* WORK INSTRUCTIONS *
After finding the line with "1200x481 pixels." in the data below, set down exactly each line through the one with "Sort by the", inclusive, and stop there.

* GIVEN RECORDS *
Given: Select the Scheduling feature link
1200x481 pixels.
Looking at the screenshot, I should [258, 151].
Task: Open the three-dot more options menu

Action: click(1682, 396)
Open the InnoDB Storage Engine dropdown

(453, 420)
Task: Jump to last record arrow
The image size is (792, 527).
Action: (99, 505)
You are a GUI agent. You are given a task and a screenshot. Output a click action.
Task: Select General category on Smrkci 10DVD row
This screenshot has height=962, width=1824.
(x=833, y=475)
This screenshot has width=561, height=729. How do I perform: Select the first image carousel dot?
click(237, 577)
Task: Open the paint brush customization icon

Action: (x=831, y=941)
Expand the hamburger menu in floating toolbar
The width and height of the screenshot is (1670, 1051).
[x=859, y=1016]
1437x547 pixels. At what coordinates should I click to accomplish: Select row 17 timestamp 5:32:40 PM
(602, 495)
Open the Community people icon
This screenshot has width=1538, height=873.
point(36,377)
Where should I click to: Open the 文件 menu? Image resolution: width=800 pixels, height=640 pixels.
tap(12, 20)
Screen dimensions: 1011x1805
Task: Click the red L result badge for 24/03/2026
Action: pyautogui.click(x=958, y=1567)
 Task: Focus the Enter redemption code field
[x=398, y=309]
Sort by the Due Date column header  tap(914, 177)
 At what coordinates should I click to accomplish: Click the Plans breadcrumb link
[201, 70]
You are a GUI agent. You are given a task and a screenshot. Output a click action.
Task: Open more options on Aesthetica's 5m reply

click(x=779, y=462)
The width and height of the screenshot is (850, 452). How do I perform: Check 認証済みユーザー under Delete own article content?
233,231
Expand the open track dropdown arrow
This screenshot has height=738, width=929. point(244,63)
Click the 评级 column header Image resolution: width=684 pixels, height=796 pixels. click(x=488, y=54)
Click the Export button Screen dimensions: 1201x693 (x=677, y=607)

* EXPECTED OUTPUT *
1200x481 pixels.
Looking at the screenshot, I should [258, 151].
Task: Open the three-dot more options menu

Action: click(1682, 396)
Open the InnoDB Storage Engine dropdown

(453, 420)
Task: Jump to last record arrow
The image size is (792, 527).
Action: (99, 505)
You are a GUI agent. You are given a task and a screenshot. Output a click action.
Task: Select General category on Smrkci 10DVD row
This screenshot has height=962, width=1824.
(x=833, y=475)
This screenshot has width=561, height=729. How do I perform: Select the first image carousel dot?
click(237, 577)
Task: Open the paint brush customization icon

Action: (x=831, y=941)
Expand the hamburger menu in floating toolbar
The width and height of the screenshot is (1670, 1051).
[x=859, y=1016]
1437x547 pixels. At what coordinates should I click to accomplish: Select row 17 timestamp 5:32:40 PM
(602, 495)
Open the Community people icon
This screenshot has width=1538, height=873.
point(36,377)
Where should I click to: Open the 文件 menu? Image resolution: width=800 pixels, height=640 pixels.
tap(12, 20)
Screen dimensions: 1011x1805
Task: Click the red L result badge for 24/03/2026
Action: pyautogui.click(x=958, y=1567)
 Task: Focus the Enter redemption code field
[x=398, y=309]
Sort by the Due Date column header  tap(914, 177)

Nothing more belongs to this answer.